Prolog: Jak to się zaczęło

3.9K 255 3
                                    

Pierwszy raz poczułam to w szkole, na wuefie. Stwierdziłam, że to przypadek, że mi się wydaje. Graliśmy w piłkę ręczną i udało mi się trafić. Ale to nie było takie zwyczajne trafienie (już pomijając fakt, że ja nigdy nie trafiam), ta piłka poleciała idealnie prosto, z siłą i precyzją jakiej nie posiadam.

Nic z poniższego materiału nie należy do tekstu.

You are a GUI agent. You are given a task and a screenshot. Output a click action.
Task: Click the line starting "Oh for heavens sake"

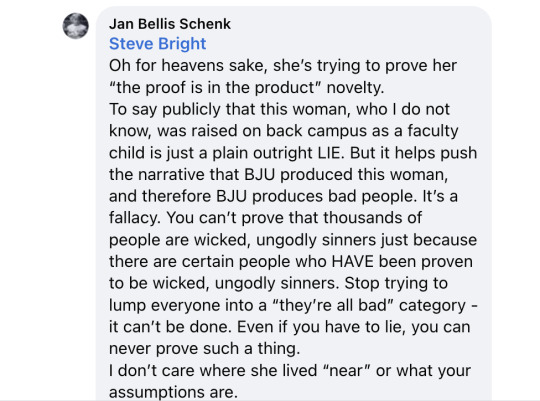(283, 66)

Ale najbardziej niezwykłe było uczucie jakie przeszło przez moją rękę. Przepływ ciepła,energii, który zniknął w chwili, gdy piłka walnęła w ścianę za bramką. Czubki moich palców zaświeciły się lekko na złoto, właściwie to rozbłysły i zgasły. Zakręciło mi się w głowie, zobaczyłam rozmazane ciemne plamy.
-Maggie żyjesz?!
Ktoś złapał mnie za ramiona. Jakby przez mgłę zobaczyłam moją przyjaciółkę Katie.
~T-tak, nic mi nie jest.
Jakby dla zaprzeczenia moich słów ugięły się pode mną kolana.
-Dziewczyno ty zaraz zemdlejesz. Chodź, idziemy do pielęgniarki, ona wyśle cię do domu.

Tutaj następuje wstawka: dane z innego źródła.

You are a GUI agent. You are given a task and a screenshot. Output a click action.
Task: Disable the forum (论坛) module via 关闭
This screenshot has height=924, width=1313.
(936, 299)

Podpierając się na ramieniu Katie jakimś cudem nie zemdlałam na korytarzu. Pielęgniarka stwierdziła, że w takim stanie nie mogę sama iść do domu, bo zemdleję po drodze i coś sobie zrobię, więc mam u niej zostać aż mi nie przejdzie. Kiedy już uznała, że mogę trzeźwo myśleć i dam radę chodzić bez zawrotów głowy wpisała mi zwolnienie i kazała porządnie się wyspać.
Wychodząc ze szkoły słyszałam jakieś szumy, ale uznałam, że jeszcze nie jest ze mną do końca dobrze więc je zignorowałam.

Nazywam się Margaret Levis, mam siedemnaście lat i brak pojęcia co się ze mną dzieje.